Almost a third of women with ovarian cancer had to wait six months for a diagnosis after they first went to see their doctor, according to a new study.
75% of women are diagnosed with ovarian cancer after it has spread
Cancer of the ovary is the fifth most common cancer among women, and can affect women of any age. As the symptoms of ovarian cancer are often vague it has traditionally been known as the "silent killer".
Women diagnosed at the earliest stage of the disease have a five year survival rate of 92%. However, the UK has one of the worst ovarian cancer survival rates in Europe, with only 36% of sufferers living for five years after diagnosis.
If the UK could match the best rates in Europe, 500 lives a year could be saved. But charity Target Ovarian Cancer warn that women in the UK are “facing delays that are costing lives” when it comes to diagnosis.

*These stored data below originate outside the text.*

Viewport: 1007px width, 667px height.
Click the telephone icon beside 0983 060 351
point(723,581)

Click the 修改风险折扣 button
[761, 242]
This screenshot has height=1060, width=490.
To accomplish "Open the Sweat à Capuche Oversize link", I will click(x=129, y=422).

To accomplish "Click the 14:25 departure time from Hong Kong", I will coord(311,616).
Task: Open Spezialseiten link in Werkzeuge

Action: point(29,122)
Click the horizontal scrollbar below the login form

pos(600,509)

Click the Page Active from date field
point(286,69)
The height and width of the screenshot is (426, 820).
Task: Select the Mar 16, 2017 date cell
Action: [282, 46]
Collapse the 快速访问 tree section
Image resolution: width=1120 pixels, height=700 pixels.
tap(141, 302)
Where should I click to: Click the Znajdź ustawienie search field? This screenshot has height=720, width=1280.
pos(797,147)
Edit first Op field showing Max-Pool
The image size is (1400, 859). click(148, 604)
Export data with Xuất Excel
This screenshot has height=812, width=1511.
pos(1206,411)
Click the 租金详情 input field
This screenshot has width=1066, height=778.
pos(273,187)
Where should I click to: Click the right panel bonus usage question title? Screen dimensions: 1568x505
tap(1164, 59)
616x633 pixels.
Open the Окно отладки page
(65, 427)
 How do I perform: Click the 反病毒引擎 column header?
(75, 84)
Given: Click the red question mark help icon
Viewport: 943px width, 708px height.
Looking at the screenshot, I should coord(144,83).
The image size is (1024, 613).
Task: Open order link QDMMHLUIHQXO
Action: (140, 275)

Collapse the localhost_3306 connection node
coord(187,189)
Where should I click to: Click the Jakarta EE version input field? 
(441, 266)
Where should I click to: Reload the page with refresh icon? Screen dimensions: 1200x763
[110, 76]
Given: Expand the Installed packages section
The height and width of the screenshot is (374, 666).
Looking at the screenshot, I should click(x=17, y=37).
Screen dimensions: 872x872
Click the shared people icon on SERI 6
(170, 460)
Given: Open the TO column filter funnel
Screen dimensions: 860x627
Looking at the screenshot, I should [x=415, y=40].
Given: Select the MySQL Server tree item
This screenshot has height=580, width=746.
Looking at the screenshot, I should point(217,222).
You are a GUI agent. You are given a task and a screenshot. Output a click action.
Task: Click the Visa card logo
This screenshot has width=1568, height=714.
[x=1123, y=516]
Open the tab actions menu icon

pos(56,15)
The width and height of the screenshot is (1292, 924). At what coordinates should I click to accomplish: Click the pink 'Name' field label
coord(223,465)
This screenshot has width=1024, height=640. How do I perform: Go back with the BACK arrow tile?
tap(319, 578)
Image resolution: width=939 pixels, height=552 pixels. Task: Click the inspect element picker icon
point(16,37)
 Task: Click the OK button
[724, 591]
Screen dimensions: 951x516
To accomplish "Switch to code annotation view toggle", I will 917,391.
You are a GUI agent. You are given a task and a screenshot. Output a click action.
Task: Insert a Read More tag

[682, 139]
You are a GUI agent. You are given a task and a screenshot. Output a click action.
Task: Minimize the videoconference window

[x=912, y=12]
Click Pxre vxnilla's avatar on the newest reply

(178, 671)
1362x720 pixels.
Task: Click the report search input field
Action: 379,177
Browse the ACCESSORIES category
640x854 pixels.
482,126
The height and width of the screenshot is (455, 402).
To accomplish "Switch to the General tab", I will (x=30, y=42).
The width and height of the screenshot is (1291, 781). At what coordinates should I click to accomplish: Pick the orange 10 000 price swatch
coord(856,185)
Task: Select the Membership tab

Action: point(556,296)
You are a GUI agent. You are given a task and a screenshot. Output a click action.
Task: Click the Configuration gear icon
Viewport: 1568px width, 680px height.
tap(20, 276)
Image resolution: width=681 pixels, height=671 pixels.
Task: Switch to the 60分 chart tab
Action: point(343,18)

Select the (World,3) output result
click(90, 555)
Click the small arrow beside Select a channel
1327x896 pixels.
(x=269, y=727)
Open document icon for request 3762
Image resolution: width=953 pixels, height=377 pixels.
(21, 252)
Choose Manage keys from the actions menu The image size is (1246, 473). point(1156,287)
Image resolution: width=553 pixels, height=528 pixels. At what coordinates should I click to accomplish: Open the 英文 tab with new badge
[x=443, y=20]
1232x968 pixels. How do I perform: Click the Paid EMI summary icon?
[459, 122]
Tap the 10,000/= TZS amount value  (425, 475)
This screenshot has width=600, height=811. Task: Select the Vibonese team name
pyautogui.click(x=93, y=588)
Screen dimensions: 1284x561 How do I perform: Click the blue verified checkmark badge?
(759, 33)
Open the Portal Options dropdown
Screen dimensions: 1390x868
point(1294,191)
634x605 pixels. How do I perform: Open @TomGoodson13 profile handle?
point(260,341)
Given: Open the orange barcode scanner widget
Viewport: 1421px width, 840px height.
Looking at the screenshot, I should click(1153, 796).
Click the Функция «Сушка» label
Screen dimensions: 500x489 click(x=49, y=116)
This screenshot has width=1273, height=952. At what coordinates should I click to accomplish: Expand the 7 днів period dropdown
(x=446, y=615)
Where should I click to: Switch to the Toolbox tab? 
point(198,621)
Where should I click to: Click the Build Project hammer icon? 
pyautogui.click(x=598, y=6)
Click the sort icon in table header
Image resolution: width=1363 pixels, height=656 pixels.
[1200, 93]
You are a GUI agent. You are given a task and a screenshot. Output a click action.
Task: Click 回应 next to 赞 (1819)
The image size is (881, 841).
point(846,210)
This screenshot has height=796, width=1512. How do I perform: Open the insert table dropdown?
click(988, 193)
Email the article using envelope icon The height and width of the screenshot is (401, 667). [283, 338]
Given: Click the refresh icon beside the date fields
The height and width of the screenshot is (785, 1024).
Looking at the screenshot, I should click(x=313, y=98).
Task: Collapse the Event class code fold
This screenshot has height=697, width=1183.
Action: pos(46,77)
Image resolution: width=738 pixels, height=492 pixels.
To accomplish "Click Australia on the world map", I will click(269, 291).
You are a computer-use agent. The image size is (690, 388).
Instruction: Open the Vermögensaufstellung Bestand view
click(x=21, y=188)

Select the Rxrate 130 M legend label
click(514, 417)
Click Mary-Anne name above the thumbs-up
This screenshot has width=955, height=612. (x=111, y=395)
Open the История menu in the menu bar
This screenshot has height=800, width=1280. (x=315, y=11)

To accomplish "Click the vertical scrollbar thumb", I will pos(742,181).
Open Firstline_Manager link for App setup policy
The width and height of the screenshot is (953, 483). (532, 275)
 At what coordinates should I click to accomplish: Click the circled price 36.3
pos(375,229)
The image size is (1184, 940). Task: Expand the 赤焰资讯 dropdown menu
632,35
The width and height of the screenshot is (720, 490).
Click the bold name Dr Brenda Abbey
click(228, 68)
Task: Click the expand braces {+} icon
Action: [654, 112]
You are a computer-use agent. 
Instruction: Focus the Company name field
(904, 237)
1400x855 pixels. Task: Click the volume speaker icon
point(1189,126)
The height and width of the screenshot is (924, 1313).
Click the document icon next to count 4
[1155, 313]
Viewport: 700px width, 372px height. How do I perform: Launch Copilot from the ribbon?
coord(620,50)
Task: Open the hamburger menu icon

According to the charity’s Pathfinder Study, almost a third of women surveyed with ovarian cancer had to wait six months for a diagnosis after they first went to see their doctor.
58% of these women were misdiagnosed- 30% with irritable bowel syndrome, 15% with ovarian cysts, and 13% a urinary tract infection.
To further increase delays, one in ten GPs have had diagnostic tests refused in the past year for their patients. Annwen Jones, chief executive of Target Ovarian Cancer, said:
"75% of women are diagnosed once the cancer has spread. This is unacceptable."
"We must improve symptom awareness with women, improve GP knowledge and ensure they have prompt access to diagnostic tests."
All private health insurance policies offer cover for private diagnostic tests. This means that after going to see a GP with your symptoms, you will have access to the necessary scans without waiting on a list.